Следует оговориться, что в связи с переделкой-дописыванием «Чайки» Акунин также был обвинен в злонамеренном умерщвлении национального достояния8, и все-таки на роль Верховенского он явно не тянет, а параллель «Акунин – Лужин» может возникнуть лишь как реакция на коммерческую успешность его проектов, но не на качество и содержание самих произведений, в то время как параллель «Сорокин – Верховенский» проистекает именно из эстетической природы и идеологического наполнения творчества скандального сочинителя и поэтому выглядит гораздо более убедительной. Особенно наглядно демонстрируют разнонаправленность интенций этих двух авторов в «эксплуатации» русской классики, а заодно и различные стратегии русского постмодернизма два из множества их произведений: роман В. Сорокина «Роман» и первый (лучший, как нам кажется) из «провинцiальных» детективов Б. Акунина – «Пелагия и белый бульдог».
 
Оснований для сопоставления в данном случае немало. Оба романа нарочито, демонстративно отсылают читателя к классической литературе; оба построены на полемике с ней, хотя характер и содержание полемики в этих двух случаях абсолютно разные; в обоих действие происходит на исходе русского «золотого» (XIX) века; оба переносят читателя в идиллический, условный мир далекой русской провинции, показательно противостоящей агрессивно-развращающему влиянию столицы. Наконец, художественные пространства обоих произведений обустроены в полном соответствии со стереотипом провинциальной идиллии, в которой небольшое поселение и/или поэтический мир русской усадьбы («дворянского гнезда») окружены таинственно многозначительным миром природы. Акунинский Заволжск и сорокинский Крутой Яр предстают в обрамлении лесов, озер, рек (у Акунина – Река, «величайшая и славнейшая не только в России, но и во всей Европе»9), обрывов (сорокинский топоним Крутой Яр у Акунина многократно поминается в своем первичном, несобственно-номинативном варианте как важное место действия); причем все эти топографические составляющие поданы не только как эффектно опознавательный, знаковый фон, но и как более или менее активные факторы развития сюжета, а Река в «Пелагии» вообще названа «главным действующим лицом /…/ истории» (26).
 
Однако, при всем вышеозначенном сходстве, тем более очевидны принципиальные различия.
 
Сюжет акунинского романа построен как энергичное, целенаправленное и успешное в итоге сражение с вполне реальным, персонифицированным злом, нависшим над благополучным существованием любовно и разумно обустроенного героями мира.
 
Сюжет «Романа» Сорокина раскручивается как назойливое, многословное, слащаво-приторное муссирование легко узнаваемых приемов, мотивов, образов, с тем чтобы в финале вооруженный топором герой по имени Роман сокрушил все это тошнотворно-фальшивое благолепие, превратив его в кровавое месиво с одобрения и при поддержке автора, сопровождающего эту запредельно омерзительную оргию идейно-стилистическим погромом: выхолащиванием цветисто-затейливой, изобилующей «красивостями» и уже в этом своем качестве производящей впечатление обманки, искусственного цветка языковой плоти до ее обнаженного структурного ядра – простой, как мычание, двучленной фразы: «Роман умер».

═══

Задания:
a) Выпишите из отрывка фрагмент от слов «Сюжет акунинского романа» до слов «обустроенного героями мира.».
b) Как в отрывке названы поселения, в которых разворачивается действие романов Акунина и Сорокина?
c) Переведите на английский язык предложение из отрывка: «Однако, при всем вышеозначенном сходстве, тем более очевидны принципиальные различия».

(Записи для поиска отображаемых объектов)

═══

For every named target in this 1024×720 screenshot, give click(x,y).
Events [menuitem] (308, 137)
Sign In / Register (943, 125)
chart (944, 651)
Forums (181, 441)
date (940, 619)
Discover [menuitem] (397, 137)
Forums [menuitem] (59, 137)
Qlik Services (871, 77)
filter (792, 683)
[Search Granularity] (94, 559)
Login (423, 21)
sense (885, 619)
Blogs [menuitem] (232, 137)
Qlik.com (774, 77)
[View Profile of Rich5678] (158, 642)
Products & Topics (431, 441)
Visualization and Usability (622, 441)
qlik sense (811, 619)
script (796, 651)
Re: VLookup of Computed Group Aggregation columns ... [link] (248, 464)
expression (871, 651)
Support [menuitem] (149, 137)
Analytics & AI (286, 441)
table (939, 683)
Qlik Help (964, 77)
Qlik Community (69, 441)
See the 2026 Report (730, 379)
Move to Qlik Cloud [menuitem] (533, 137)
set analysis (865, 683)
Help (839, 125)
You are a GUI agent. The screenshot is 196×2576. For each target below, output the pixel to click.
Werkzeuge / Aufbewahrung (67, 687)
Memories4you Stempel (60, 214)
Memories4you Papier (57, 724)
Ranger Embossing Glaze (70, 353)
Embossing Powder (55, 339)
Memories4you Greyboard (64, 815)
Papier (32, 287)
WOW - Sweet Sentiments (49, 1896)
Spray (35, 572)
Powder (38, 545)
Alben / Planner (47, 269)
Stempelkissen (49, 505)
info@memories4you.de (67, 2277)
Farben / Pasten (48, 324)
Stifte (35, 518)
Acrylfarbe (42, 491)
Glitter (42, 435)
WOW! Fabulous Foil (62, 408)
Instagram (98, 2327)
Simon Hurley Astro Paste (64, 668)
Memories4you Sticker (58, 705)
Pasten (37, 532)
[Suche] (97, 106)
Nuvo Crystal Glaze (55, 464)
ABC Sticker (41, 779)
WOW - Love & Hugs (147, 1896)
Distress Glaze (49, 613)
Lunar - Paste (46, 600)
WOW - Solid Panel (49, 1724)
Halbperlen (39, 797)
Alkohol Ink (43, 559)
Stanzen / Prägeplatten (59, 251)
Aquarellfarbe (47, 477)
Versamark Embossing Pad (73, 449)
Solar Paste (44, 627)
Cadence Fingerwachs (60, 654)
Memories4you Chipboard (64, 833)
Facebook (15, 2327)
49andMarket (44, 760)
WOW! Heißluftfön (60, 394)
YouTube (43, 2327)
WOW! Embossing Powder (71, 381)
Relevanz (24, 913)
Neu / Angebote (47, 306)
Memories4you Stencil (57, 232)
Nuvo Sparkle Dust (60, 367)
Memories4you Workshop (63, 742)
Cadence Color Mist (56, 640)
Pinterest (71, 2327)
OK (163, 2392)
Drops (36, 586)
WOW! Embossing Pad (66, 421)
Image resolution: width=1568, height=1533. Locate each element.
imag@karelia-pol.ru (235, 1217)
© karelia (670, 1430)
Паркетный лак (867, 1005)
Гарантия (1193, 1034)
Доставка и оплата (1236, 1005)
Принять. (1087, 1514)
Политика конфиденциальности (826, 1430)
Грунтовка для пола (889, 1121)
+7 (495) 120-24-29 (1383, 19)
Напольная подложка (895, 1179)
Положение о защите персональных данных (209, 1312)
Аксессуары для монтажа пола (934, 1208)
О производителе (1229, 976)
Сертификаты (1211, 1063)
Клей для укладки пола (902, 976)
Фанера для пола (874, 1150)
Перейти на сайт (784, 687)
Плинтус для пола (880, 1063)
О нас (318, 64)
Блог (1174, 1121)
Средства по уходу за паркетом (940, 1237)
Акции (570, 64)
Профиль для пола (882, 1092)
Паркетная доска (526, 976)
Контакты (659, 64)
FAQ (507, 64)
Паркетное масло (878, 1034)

═══

Ответы к упражнению:
a)
Сюжет акунинского романа построен как энергичное, целенаправленное и успешное в итоге сражение с вполне реальным, персонифицированным злом, нависшим над благополучным существованием любовно и разумно обустроенного героями мира.

b) У Акунина это Заволжск, у Сорокина Крутой Яр.

c) However, for all the similarity noted above, the fundamental differences are all the more evident.